_Task prompt_
Report every line of the items below that contains the string "toolbar", copying each such line in full. Case counts.

_Given information_
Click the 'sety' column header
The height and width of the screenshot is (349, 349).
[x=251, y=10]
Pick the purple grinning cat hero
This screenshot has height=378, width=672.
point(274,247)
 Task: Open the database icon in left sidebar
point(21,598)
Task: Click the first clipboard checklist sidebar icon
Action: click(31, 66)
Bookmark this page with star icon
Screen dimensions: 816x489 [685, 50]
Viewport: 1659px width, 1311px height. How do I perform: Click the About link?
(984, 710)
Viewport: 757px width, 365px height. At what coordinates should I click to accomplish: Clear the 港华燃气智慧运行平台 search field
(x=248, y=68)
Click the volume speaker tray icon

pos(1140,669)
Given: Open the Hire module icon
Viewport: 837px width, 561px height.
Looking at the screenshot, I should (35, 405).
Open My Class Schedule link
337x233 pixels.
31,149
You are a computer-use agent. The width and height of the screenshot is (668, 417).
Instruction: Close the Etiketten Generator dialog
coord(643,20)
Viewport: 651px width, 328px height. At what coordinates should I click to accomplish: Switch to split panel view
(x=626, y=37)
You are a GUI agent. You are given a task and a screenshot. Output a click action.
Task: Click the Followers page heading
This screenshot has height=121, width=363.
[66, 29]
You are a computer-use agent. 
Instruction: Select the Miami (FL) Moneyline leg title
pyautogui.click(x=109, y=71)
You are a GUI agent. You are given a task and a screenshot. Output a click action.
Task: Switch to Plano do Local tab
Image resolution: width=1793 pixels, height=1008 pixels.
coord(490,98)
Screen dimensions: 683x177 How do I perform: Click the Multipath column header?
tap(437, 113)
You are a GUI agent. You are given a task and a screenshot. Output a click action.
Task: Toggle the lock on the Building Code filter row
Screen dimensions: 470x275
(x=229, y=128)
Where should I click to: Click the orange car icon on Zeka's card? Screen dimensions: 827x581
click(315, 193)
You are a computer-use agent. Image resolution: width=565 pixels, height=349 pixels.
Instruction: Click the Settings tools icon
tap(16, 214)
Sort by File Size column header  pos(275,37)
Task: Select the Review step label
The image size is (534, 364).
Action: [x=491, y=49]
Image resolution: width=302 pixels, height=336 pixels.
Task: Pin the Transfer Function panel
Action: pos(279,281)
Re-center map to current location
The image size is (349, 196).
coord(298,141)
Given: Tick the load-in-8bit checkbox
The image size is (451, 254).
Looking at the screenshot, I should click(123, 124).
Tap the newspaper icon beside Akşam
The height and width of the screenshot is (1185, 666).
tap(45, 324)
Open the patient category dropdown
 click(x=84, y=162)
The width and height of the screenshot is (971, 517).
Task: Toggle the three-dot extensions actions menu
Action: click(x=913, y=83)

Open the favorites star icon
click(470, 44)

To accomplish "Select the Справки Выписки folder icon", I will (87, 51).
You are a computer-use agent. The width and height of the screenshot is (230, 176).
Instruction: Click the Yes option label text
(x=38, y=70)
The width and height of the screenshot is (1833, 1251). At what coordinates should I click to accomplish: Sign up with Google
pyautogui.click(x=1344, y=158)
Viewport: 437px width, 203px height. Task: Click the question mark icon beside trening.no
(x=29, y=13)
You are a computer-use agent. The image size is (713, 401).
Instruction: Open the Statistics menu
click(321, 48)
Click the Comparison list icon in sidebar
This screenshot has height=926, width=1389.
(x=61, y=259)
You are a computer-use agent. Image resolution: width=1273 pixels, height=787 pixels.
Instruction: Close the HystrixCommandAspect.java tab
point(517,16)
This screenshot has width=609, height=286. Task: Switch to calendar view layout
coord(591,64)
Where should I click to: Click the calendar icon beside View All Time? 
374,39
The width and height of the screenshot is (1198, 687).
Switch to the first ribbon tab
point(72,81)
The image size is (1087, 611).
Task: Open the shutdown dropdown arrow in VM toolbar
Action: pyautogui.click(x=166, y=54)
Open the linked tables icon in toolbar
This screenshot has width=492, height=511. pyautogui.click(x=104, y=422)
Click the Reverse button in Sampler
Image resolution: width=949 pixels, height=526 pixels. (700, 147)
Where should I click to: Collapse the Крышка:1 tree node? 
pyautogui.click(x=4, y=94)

_Output below_
Task: Open the shutdown dropdown arrow in VM toolbar
Open the linked tables icon in toolbar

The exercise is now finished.